Given instruction
Put every line of the material below into a numbered list, leaving out the blank lines.

Given entries
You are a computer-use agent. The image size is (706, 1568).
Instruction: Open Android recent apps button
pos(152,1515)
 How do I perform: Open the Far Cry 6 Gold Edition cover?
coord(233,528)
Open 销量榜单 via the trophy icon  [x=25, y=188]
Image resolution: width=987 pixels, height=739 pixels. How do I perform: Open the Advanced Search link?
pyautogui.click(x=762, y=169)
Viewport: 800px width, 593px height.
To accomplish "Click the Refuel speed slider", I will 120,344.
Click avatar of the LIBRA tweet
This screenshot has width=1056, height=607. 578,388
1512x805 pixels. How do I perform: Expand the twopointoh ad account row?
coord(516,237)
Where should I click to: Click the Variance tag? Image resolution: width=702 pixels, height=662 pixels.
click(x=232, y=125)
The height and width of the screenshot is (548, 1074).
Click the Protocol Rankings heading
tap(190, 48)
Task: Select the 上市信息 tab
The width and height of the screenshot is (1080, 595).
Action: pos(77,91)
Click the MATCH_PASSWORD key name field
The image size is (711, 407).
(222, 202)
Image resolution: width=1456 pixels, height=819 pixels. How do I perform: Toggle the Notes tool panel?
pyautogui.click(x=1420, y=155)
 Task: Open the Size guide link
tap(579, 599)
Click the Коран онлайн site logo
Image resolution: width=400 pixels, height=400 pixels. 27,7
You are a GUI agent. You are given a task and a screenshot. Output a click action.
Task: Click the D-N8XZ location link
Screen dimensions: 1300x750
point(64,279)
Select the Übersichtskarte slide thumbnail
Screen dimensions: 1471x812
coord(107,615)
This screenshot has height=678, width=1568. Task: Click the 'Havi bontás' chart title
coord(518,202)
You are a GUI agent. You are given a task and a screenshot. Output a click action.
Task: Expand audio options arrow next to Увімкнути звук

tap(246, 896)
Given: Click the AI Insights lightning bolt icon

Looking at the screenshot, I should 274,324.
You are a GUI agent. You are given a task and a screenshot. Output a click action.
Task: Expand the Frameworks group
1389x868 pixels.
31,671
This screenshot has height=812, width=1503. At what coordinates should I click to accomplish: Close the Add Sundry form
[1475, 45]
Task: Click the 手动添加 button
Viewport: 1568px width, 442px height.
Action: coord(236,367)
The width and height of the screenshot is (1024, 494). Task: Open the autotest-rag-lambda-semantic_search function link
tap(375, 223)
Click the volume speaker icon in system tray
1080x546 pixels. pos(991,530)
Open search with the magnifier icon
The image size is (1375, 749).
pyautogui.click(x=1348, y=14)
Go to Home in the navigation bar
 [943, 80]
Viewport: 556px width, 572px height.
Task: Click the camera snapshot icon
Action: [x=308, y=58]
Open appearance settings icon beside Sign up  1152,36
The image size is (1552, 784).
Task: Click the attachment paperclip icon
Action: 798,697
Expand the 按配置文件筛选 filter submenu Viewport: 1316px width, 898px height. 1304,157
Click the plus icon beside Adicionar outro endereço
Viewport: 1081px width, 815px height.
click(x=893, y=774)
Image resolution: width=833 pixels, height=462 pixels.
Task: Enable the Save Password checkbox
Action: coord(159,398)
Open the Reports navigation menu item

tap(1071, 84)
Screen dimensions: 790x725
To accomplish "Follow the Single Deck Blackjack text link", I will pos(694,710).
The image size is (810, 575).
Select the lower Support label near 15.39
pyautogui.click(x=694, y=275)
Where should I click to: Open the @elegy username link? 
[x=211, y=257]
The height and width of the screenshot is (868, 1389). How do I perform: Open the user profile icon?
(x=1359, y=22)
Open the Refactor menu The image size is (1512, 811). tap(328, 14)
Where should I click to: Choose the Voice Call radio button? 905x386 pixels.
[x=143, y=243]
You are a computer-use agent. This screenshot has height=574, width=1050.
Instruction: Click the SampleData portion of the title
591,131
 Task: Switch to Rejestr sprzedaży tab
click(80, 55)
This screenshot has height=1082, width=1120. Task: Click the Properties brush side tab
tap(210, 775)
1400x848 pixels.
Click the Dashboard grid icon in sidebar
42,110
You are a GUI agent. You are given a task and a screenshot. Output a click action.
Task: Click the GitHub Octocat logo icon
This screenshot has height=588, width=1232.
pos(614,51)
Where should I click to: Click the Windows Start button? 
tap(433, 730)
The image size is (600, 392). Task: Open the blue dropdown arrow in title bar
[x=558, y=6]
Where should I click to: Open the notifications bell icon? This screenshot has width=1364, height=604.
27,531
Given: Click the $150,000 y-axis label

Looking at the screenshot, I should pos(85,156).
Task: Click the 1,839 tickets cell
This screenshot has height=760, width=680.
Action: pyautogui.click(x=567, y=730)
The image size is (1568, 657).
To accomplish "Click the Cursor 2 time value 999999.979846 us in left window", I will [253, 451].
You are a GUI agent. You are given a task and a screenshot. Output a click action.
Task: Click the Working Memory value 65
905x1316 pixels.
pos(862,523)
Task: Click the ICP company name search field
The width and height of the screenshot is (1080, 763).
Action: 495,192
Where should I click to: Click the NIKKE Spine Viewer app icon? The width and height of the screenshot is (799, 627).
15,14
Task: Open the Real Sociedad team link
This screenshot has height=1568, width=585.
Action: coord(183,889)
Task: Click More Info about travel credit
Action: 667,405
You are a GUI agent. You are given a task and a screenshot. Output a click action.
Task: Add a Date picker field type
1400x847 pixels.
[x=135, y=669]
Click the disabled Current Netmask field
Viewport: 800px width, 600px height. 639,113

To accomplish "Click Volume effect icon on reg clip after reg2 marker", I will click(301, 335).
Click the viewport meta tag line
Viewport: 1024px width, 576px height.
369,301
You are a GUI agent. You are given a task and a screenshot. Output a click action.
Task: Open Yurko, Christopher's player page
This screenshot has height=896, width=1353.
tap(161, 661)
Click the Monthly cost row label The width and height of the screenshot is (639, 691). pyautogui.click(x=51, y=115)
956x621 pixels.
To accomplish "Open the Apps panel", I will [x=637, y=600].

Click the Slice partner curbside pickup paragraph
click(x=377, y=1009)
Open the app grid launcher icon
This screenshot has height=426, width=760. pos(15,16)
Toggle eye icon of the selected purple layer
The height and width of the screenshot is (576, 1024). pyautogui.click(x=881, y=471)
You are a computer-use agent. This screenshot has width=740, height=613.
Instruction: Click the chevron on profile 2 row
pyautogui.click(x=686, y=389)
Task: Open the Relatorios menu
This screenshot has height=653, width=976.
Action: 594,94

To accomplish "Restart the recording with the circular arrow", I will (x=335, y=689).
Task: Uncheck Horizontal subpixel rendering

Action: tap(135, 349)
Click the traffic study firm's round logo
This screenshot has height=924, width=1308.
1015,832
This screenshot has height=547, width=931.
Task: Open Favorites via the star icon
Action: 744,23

Expected output
1. You are a computer-use agent. The image size is (706, 1568).
2. Instruction: Open Android recent apps button
3. pos(152,1515)
4.  How do I perform: Open the Far Cry 6 Gold Edition cover?
5. coord(233,528)
6. Open 销量榜单 via the trophy icon  [x=25, y=188]
7. Image resolution: width=987 pixels, height=739 pixels. How do I perform: Open the Advanced Search link?
8. pyautogui.click(x=762, y=169)
9. Viewport: 800px width, 593px height.
10. To accomplish "Click the Refuel speed slider", I will 120,344.
11. Click avatar of the LIBRA tweet
12. This screenshot has width=1056, height=607. 578,388
13. 1512x805 pixels. How do I perform: Expand the twopointoh ad account row?
14. coord(516,237)
15. Where should I click to: Click the Variance tag? Image resolution: width=702 pixels, height=662 pixels.
16. click(x=232, y=125)
17. The height and width of the screenshot is (548, 1074).
18. Click the Protocol Rankings heading
19. tap(190, 48)
20. Task: Select the 上市信息 tab
21. The width and height of the screenshot is (1080, 595).
22. Action: pos(77,91)
23. Click the MATCH_PASSWORD key name field
24. The image size is (711, 407).
25. (222, 202)
26. Image resolution: width=1456 pixels, height=819 pixels. How do I perform: Toggle the Notes tool panel?
27. pyautogui.click(x=1420, y=155)
28.  Task: Open the Size guide link
29. tap(579, 599)
30. Click the Коран онлайн site logo
31. Image resolution: width=400 pixels, height=400 pixels. 27,7
32. You are a GUI agent. You are given a task and a screenshot. Output a click action.
33. Task: Click the D-N8XZ location link
34. Screen dimensions: 1300x750
35. point(64,279)
36. Select the Übersichtskarte slide thumbnail
37. Screen dimensions: 1471x812
38. coord(107,615)
39. This screenshot has height=678, width=1568. Task: Click the 'Havi bontás' chart title
40. coord(518,202)
41. You are a GUI agent. You are given a task and a screenshot. Output a click action.
42. Task: Expand audio options arrow next to Увімкнути звук
43. tap(246, 896)
44. Given: Click the AI Insights lightning bolt icon
45. Looking at the screenshot, I should 274,324.
46. You are a GUI agent. You are given a task and a screenshot. Output a click action.
47. Task: Expand the Frameworks group
48. 1389x868 pixels.
49. 31,671
50. This screenshot has height=812, width=1503. At what coordinates should I click to accomplish: Close the Add Sundry form
51. [1475, 45]
52. Task: Click the 手动添加 button
53. Viewport: 1568px width, 442px height.
54. Action: coord(236,367)
55. The width and height of the screenshot is (1024, 494). Task: Open the autotest-rag-lambda-semantic_search function link
56. tap(375, 223)
57. Click the volume speaker icon in system tray
58. 1080x546 pixels. pos(991,530)
59. Open search with the magnifier icon
60. The image size is (1375, 749).
61. pyautogui.click(x=1348, y=14)
62. Go to Home in the navigation bar
63.  [943, 80]
64. Viewport: 556px width, 572px height.
65. Task: Click the camera snapshot icon
66. Action: [x=308, y=58]
67. Open appearance settings icon beside Sign up  1152,36
68. The image size is (1552, 784).
69. Task: Click the attachment paperclip icon
70. Action: 798,697
71. Expand the 按配置文件筛选 filter submenu Viewport: 1316px width, 898px height. 1304,157
72. Click the plus icon beside Adicionar outro endereço
73. Viewport: 1081px width, 815px height.
74. click(x=893, y=774)
75. Image resolution: width=833 pixels, height=462 pixels.
76. Task: Enable the Save Password checkbox
77. Action: coord(159,398)
78. Open the Reports navigation menu item
79. tap(1071, 84)
80. Screen dimensions: 790x725
81. To accomplish "Follow the Single Deck Blackjack text link", I will pos(694,710).
82. The image size is (810, 575).
83. Select the lower Support label near 15.39
84. pyautogui.click(x=694, y=275)
85. Where should I click to: Open the @elegy username link? 
86. [x=211, y=257]
87. The height and width of the screenshot is (868, 1389). How do I perform: Open the user profile icon?
88. (x=1359, y=22)
89. Open the Refactor menu The image size is (1512, 811). tap(328, 14)
90. Where should I click to: Choose the Voice Call radio button? 905x386 pixels.
91. [x=143, y=243]
92. You are a computer-use agent. This screenshot has height=574, width=1050.
93. Instruction: Click the SampleData portion of the title
94. 591,131
95.  Task: Switch to Rejestr sprzedaży tab
96. click(80, 55)
97. This screenshot has height=1082, width=1120. Task: Click the Properties brush side tab
98. tap(210, 775)
99. 1400x848 pixels.
100. Click the Dashboard grid icon in sidebar
101. 42,110
102. You are a GUI agent. You are given a task and a screenshot. Output a click action.
103. Task: Click the GitHub Octocat logo icon
104. This screenshot has height=588, width=1232.
105. pos(614,51)
106. Where should I click to: Click the Windows Start button? 
107. tap(433, 730)
108. The image size is (600, 392). Task: Open the blue dropdown arrow in title bar
109. [x=558, y=6]
110. Where should I click to: Open the notifications bell icon? This screenshot has width=1364, height=604.
111. 27,531
112. Given: Click the $150,000 y-axis label
113. Looking at the screenshot, I should pos(85,156).
114. Task: Click the 1,839 tickets cell
115. This screenshot has height=760, width=680.
116. Action: pyautogui.click(x=567, y=730)
117. The image size is (1568, 657).
118. To accomplish "Click the Cursor 2 time value 999999.979846 us in left window", I will [253, 451].
119. You are a GUI agent. You are given a task and a screenshot. Output a click action.
120. Task: Click the Working Memory value 65
121. 905x1316 pixels.
122. pos(862,523)
123. Task: Click the ICP company name search field
124. The width and height of the screenshot is (1080, 763).
125. Action: 495,192
126. Where should I click to: Click the NIKKE Spine Viewer app icon? The width and height of the screenshot is (799, 627).
127. 15,14
128. Task: Open the Real Sociedad team link
129. This screenshot has height=1568, width=585.
130. Action: coord(183,889)
131. Task: Click More Info about travel credit
132. Action: 667,405
133. You are a GUI agent. You are given a task and a screenshot. Output a click action.
134. Task: Add a Date picker field type
135. 1400x847 pixels.
136. [x=135, y=669]
137. Click the disabled Current Netmask field
138. Viewport: 800px width, 600px height. 639,113
139. To accomplish "Click Volume effect icon on reg clip after reg2 marker", I will click(301, 335).
140. Click the viewport meta tag line
141. Viewport: 1024px width, 576px height.
142. 369,301
143. You are a GUI agent. You are given a task and a screenshot. Output a click action.
144. Task: Open Yurko, Christopher's player page
145. This screenshot has height=896, width=1353.
146. tap(161, 661)
147. Click the Monthly cost row label The width and height of the screenshot is (639, 691). pyautogui.click(x=51, y=115)
148. 956x621 pixels.
149. To accomplish "Open the Apps panel", I will [x=637, y=600].
150. Click the Slice partner curbside pickup paragraph
151. click(x=377, y=1009)
152. Open the app grid launcher icon
153. This screenshot has height=426, width=760. pos(15,16)
154. Toggle eye icon of the selected purple layer
155. The height and width of the screenshot is (576, 1024). pyautogui.click(x=881, y=471)
156. You are a computer-use agent. This screenshot has width=740, height=613.
157. Instruction: Click the chevron on profile 2 row
158. pyautogui.click(x=686, y=389)
159. Task: Open the Relatorios menu
160. This screenshot has height=653, width=976.
161. Action: 594,94
162. To accomplish "Restart the recording with the circular arrow", I will (x=335, y=689).
163. Task: Uncheck Horizontal subpixel rendering
164. Action: tap(135, 349)
165. Click the traffic study firm's round logo
166. This screenshot has height=924, width=1308.
167. 1015,832
168. This screenshot has height=547, width=931.
169. Task: Open Favorites via the star icon
170. Action: 744,23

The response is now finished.